Third – and this is the important bit – the exhibit indicates fringe expansion slowed dramatically over the 14 years from 2001 to 2015. To get an idea of the scale of the change, compare the 17 years from 1954-1971 to the most recent period. The length of the intervals is similar but the area of land developed for urban use in the earlier one is much larger than in the latest period.

Although there are a number of factors contributing to the declining scale of sprawl, a key one is the increasing preference for living in established areas. Since 2001 only around one third of new dwellings were built in Melbourne’s fringe Growth Areas. Plan Melbourne 2017-2050 expects the trend will continue; 65% per cent of new dwellings constructed in Melbourne over 2015-2050 are projected to be in established areas.


But not only is the fringe less important than it was in the era when the term ‘sprawl’ was coined, new outer suburban developments are very different from those of the past. Plan Melbourne notes that in recent years, average residential densities in the fringe Growth Areas have increased to around 18 dwellings per hectare. Medium density housing – like these townhouses in Mernda – is increasingly common in new outer suburbs.

The structure plan for the new outer suburb of Rockbank is replete with references to transit-oriented development, cycling and pedestrian movement, promotion of high and medium density housing close to the town centre, walkability, neighbourhood hubs, and tree-lined streets. The average population density of Rockbank will be the same, or higher, than some of Melbourne’s old inner suburbs at the last Census.

The structure plan envisages at least 25% of housing will be at medium or higher density; that will provide a similar proportion of detached housing as inner suburban Coburg. The size of lots in Rockbank will also be modest; based on current development patterns, the great bulk will be relatively evenly distributed between 325 and 525 sq m (a quarter-acre block is 1,000 sq m).

The diminished scale and increasing density of fringe development means the negatives routinely attributed to “sprawl” – like impact on the natural environment and longer travel times – aren’t as big an issue as either the Minister or Plan Melbourne claim.

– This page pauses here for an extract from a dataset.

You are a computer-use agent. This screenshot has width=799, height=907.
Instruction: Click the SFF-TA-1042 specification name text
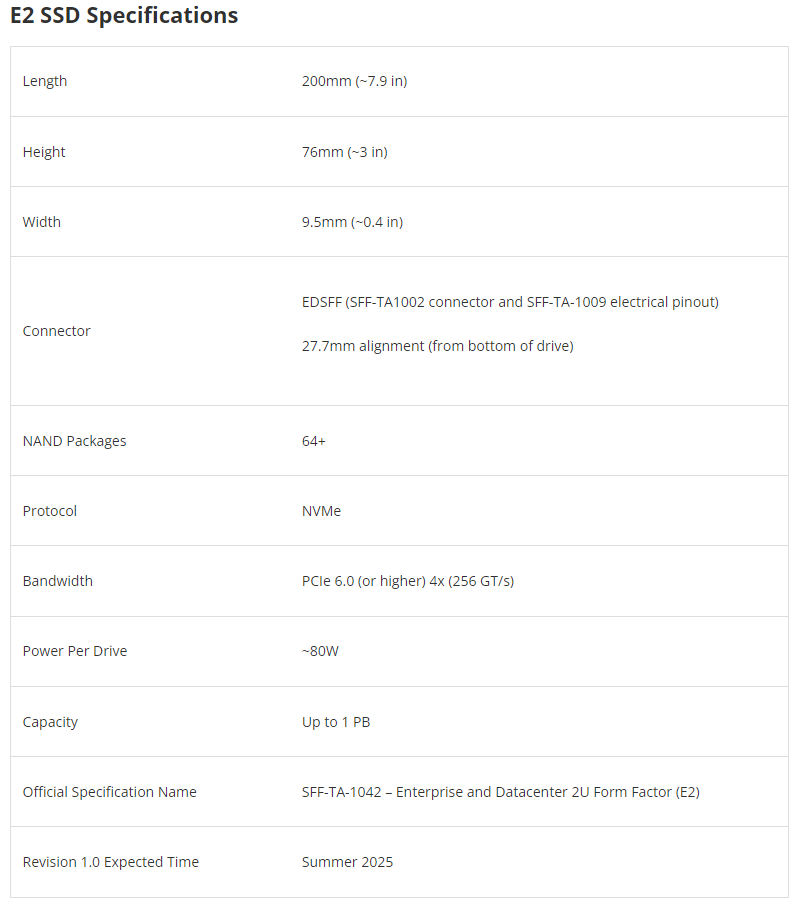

They’re in any event grossly over-stated.

The focus of new fringe development in Melbourne is now in the north and west where the “natural environment” was degraded long ago by low value agricultural and recreational uses (see Is sprawl a serious threat to food security?). Moreover, the average journey to work trip time is much the same in Melbourne’s outer ring suburbs (38 minutes) as it is in the middle ring suburbs (37 minutes) and inner ring suburbs (37 minutes). The average trip time for all purposes is also much the same i.e. 22-23 minutes. (see How big is the “transport divide” between inner and outer suburbs?).


Every city in history has expanded to a greater or lesser degree at the fringe. Land is cheaper on the outskirts, it costs less to build low-rise, opposition to development is limited, and some residents value space over accessibility. It’s no surprise fringe development has traditionally provided a relatively affordable housing option for first-home buyers and households who want lots of space.

Melbourne will inexorably and necessarily continue to expand at the fringe, but recent history and current projections indicate it will be at a much lower rate than in the second half of the last century. Fringe development comes with issues – like high car orientation and initial service deficiencies – but it’s apparent “sprawl” isn’t as big a public policy issue as it once was.

City policy-makers need to reassess their priorities. They could start with improving the delivery of services on the fringe and giving more attention to increasing opportunities for Melburnians to live in established suburbs (e.g. see Is 16 storeys OK in the inner city?). It’s also timely to undertake a sober assessment of the increasingly fashionable option of sending growth to regional centres; it’s likely to produce worse outcomes than “sprawl” (see Is Regional sprawl better than suburban sprawl?).